Le printemps québécois tel que nous l’entendons se traduit par une volonté de reprise en main de notre destin collectif. Il est l’expression, en somme, d’un désir de reprendre le contrôle démocratique dans un certain nombre de domaines, soit l’éducation, les ressources naturelles, l’environnement, l’économie, et enfin, l’espace politique.
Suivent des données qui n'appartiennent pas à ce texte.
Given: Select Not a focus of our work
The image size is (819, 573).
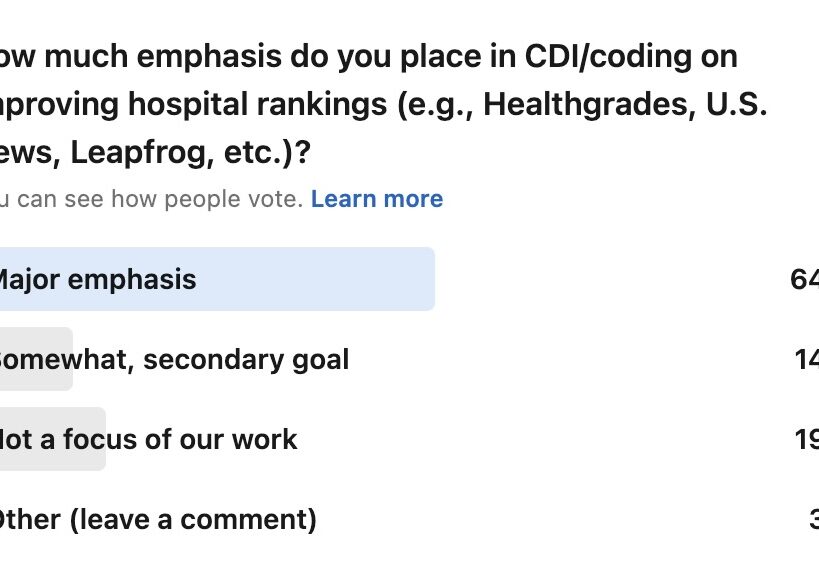Looking at the screenshot, I should 148,439.
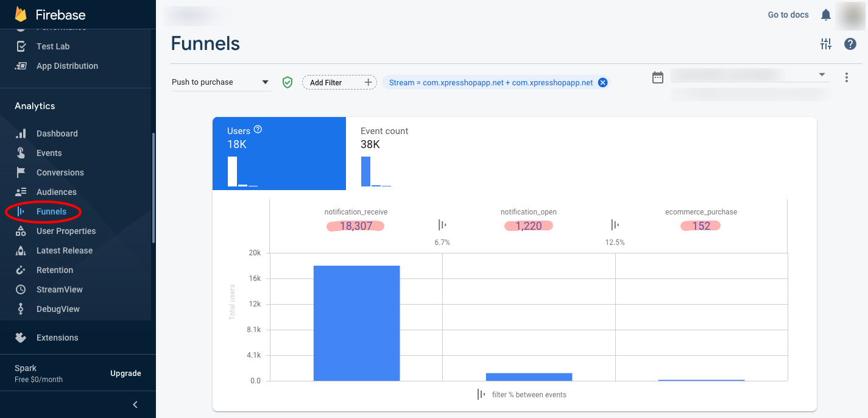The image size is (868, 418).
Task: Open Dashboard in Analytics menu
Action: [x=57, y=133]
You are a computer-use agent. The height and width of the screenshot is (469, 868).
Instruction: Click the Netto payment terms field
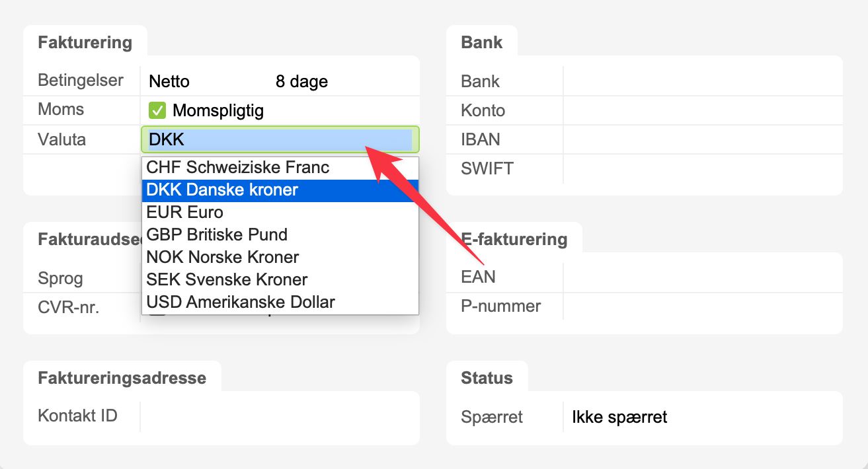coord(198,82)
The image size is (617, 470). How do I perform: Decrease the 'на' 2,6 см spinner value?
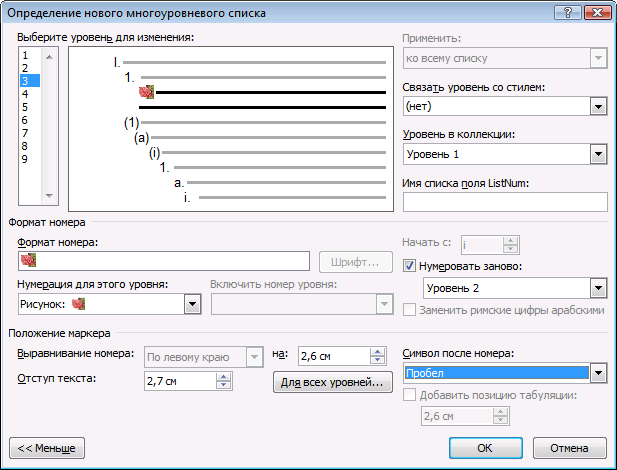coord(377,360)
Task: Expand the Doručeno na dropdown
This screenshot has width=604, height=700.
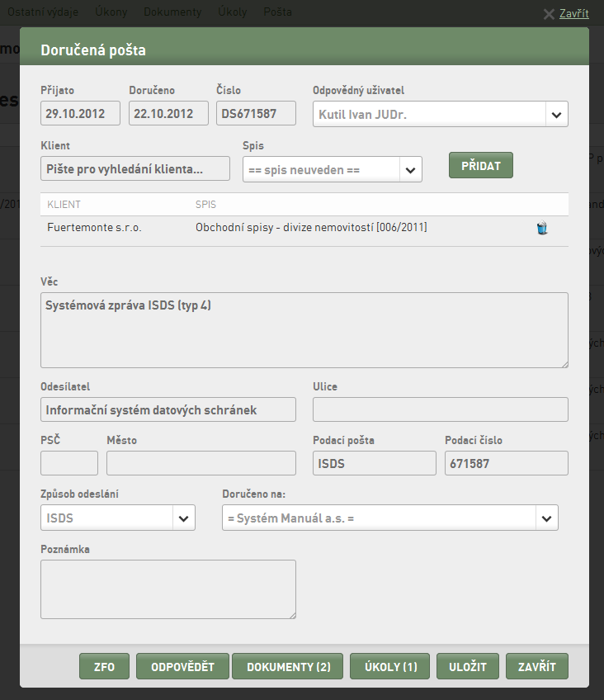Action: (x=390, y=518)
Le bien commun, c’est d’abord l’accès à l’éducation pour tous. Le savoir doit être partagé, et il doit être si bien partagé qu’il doit permettre la mobilité sociale. Par exemple, c’est au Québec que nous retrouvons le plus grand nombre de médecins issus de milieux modestes, et le fait que l’accès à l’éducation supérieure est plus abordable que dans le reste du Canada y est très certainement pour quelque chose. La conception de l’éducation et du savoir, telle que proposée par le gouvernement actuel, nous présente l’éducation supérieure comme un simple investissement économique individuel. L’éducation remplit pourtant d’autres fonctions, tout aussi importantes pour une société qui se veut intelligente, créatrice et dynamique. Des citoyens éduqués partageant une culture commune forte constituent les fondements d’une société juste et démocratique qui aspire à durer dans la paix et la cohésion.
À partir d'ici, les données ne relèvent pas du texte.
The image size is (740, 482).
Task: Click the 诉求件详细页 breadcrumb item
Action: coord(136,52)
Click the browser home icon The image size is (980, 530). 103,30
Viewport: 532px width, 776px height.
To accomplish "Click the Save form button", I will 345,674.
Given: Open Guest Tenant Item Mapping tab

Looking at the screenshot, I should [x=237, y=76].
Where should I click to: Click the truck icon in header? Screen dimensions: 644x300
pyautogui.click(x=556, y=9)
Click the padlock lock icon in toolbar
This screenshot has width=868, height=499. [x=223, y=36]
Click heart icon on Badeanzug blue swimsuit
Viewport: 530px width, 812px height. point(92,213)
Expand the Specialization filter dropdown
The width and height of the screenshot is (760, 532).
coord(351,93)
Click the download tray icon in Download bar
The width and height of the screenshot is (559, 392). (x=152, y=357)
Le bien commun, c’est aussi nos ressources naturelles et notre territoire. Ces ressources nous appartiennent. Nous devrions être adéquatement informés, avoir notre mot à dire relativement à leur exploitation ainsi qu’à leur éventuelle nationalisation. Les richesses naturelles issues de notre territoire devraient profiter à tous. Ce n’est toutefois pas ce que l’on constate dans la réalité. Au cours des dernières années, nous avons été les témoins impuissants de la complaisance du gouvernement envers des intérêts privés qui exploitent nos ressources, avec des redevances qui frisent le ridicule. Pendant ce temps, ce sont tous les contribuables qui paient pour les routes et les infrastructures permettant à ces entreprises d’accumuler les profits.
Le bien commun, c’est également reprendre le contrôle de notre environnement. Quand le Canada se retire du protocole de Kyoto, il ne parle pas en notre nom. Dans la vallée du Saint-Laurent, l’industrie des gaz de schiste se prépare à forer avec la bénédiction du gouvernement du Québec, sans que nous soyons sérieusement consultés. Nous voulons plutôt d’un développement qui ne serait pas axé sur le pétrole et le gaz, mais qui ferait une large part aux énergies renouvelables et aux économies d’énergie. Nous voulons un développement qui respecte notre eau, l’air que nous respirons et les espèces vivantes qui nous entourent. Nous voulons léguer aux générations à venir un environnement et un climat habitables.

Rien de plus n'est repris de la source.